Reconhecer a unidade de todos os verdadeiros crentes
“Há um só corpo” (Efésios 4:4)
Todo salvo genuíno pertence ao Corpo de Cristo, independentemente do histórico religioso de onde veio.
Praticar a comunhão, oração, doutrina e partir do pão
Atos 2:42 mostra a vida prática da assembleia:
“E perseveravam na doutrina dos apóstolos, e na comunhão, e no partir do pão, e nas orações.”
Esse é o modelo apresentado.
Reconhecer liderança espiritual bíblica, não clericalismo hierárquico
No Novo Testamento encontramos presbíteros/anciãos e diáconos servindo localmente (1 Timóteo 3; Tito 1), mas não um sistema piramidal centralizado dominando assembleias.

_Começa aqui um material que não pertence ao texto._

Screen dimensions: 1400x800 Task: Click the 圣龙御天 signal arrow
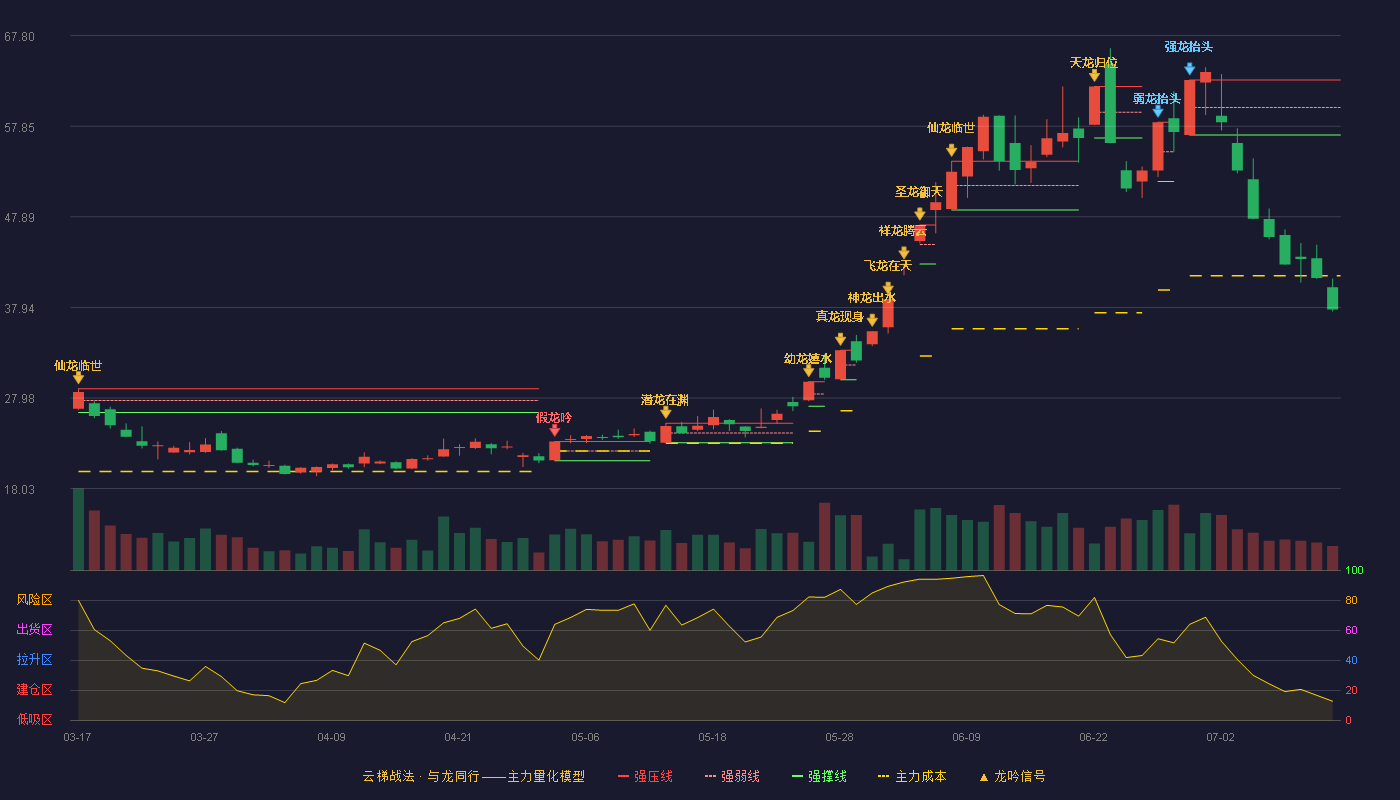coord(919,214)
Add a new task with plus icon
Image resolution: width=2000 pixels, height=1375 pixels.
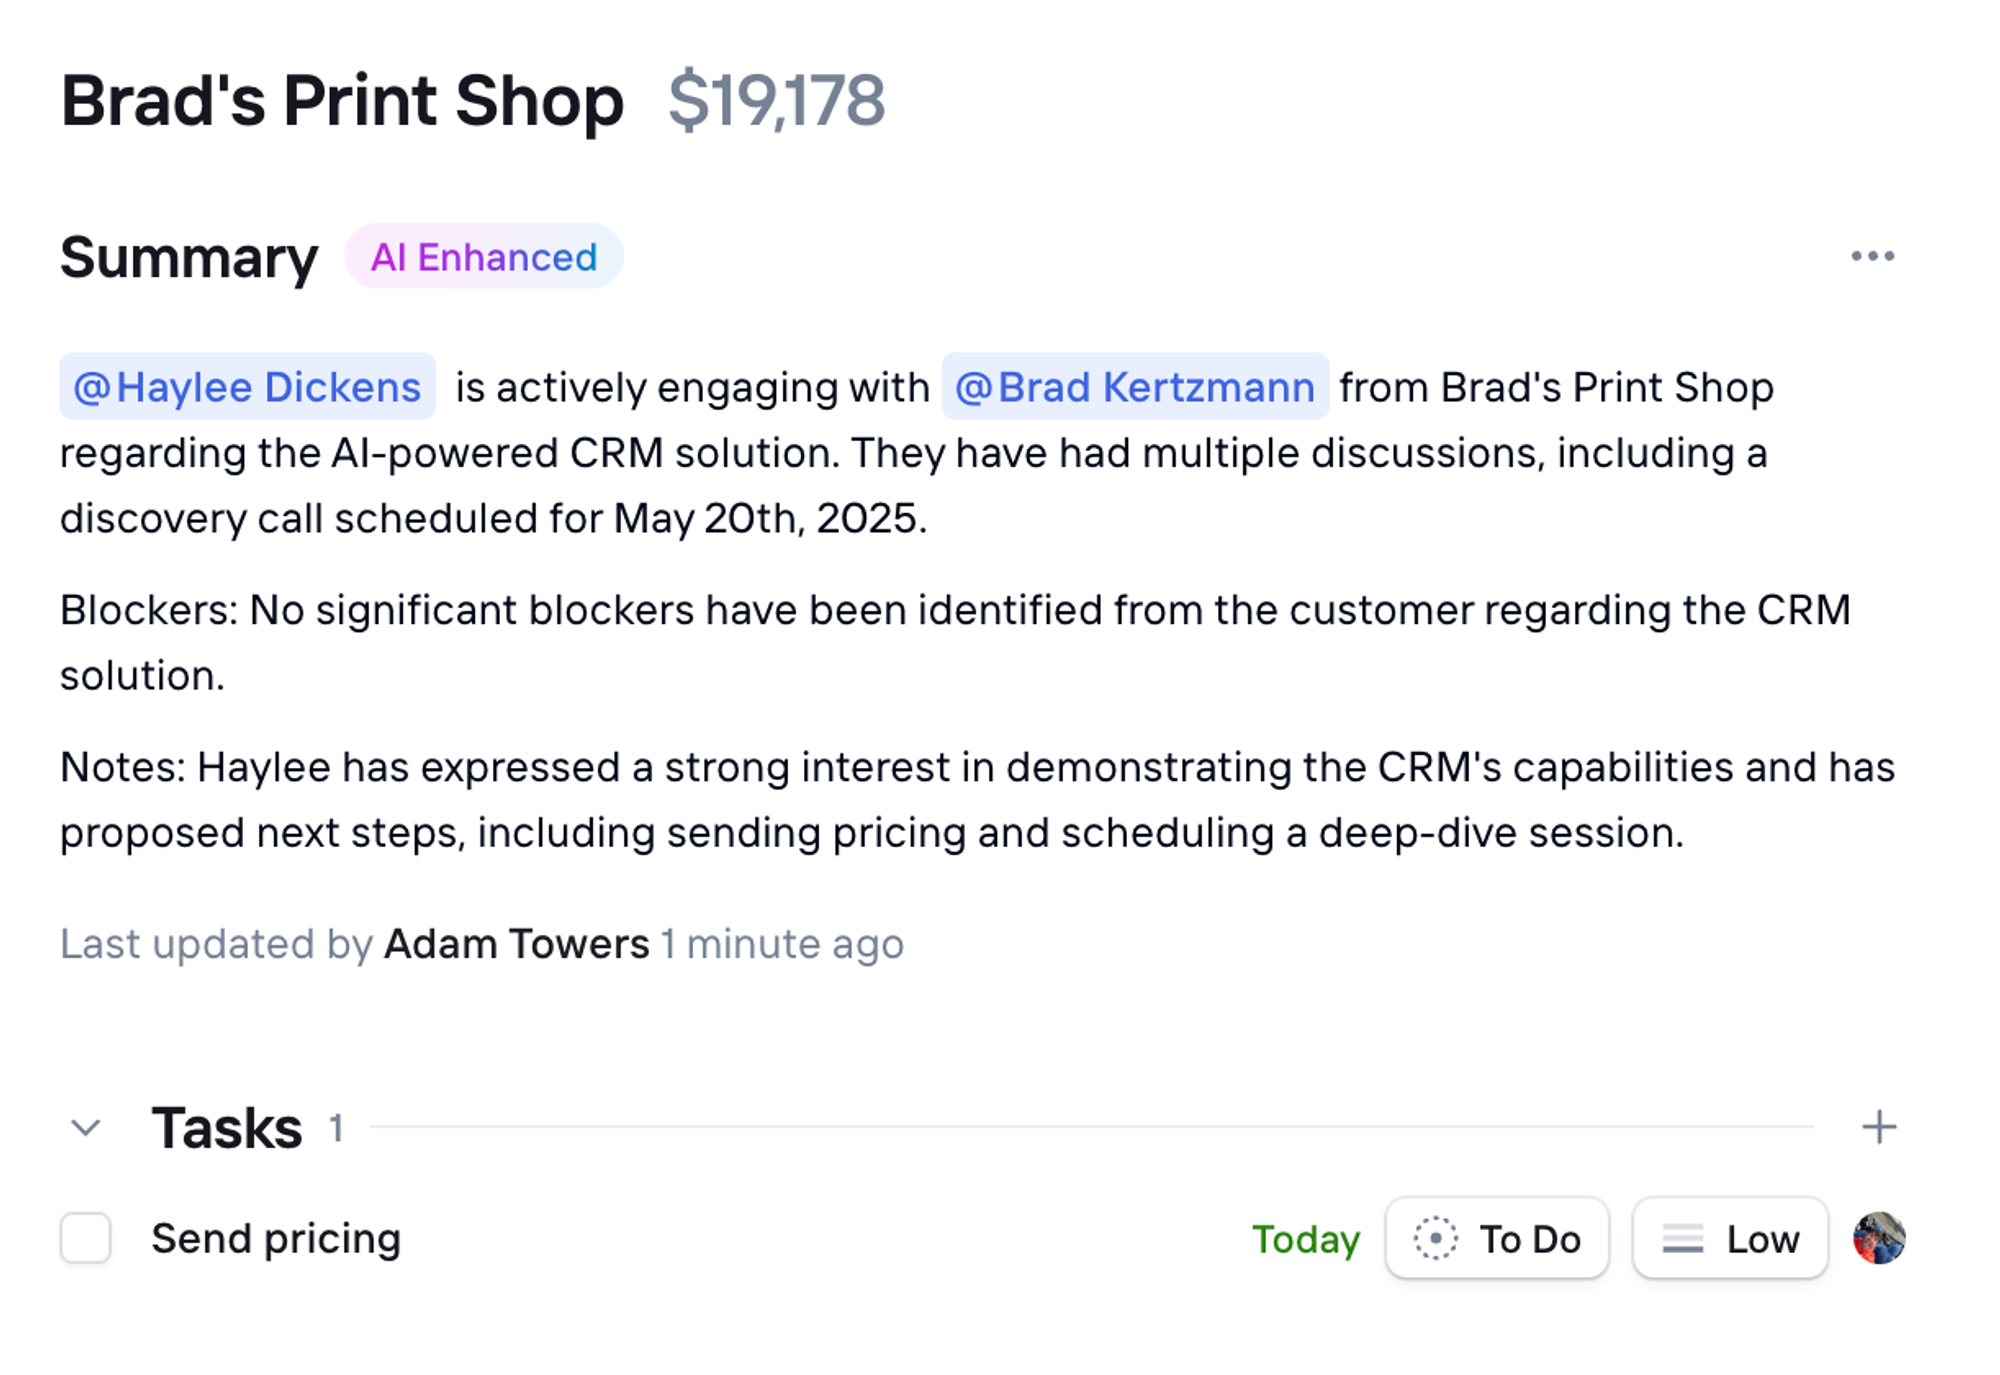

Agora, uma observação importante: sair simplesmente de uma denominação não resolve automaticamente nada. O alvo não é apenas abandonar um sistema, mas voltar ao padrão bíblico com sinceridade, humildade e submissão ao Senhor.
Porque alguém pode deixar uma denominação e criar outra com outro nome apenas.
A pergunta essencial não é: “Qual grupo parece mais certo?”
Mas:
“O que as Escrituras ensinam?”
O foco deve ser Cristo, Sua Palavra, Sua autoridade e a simplicidade da comunhão cristã conforme o Novo Testamento.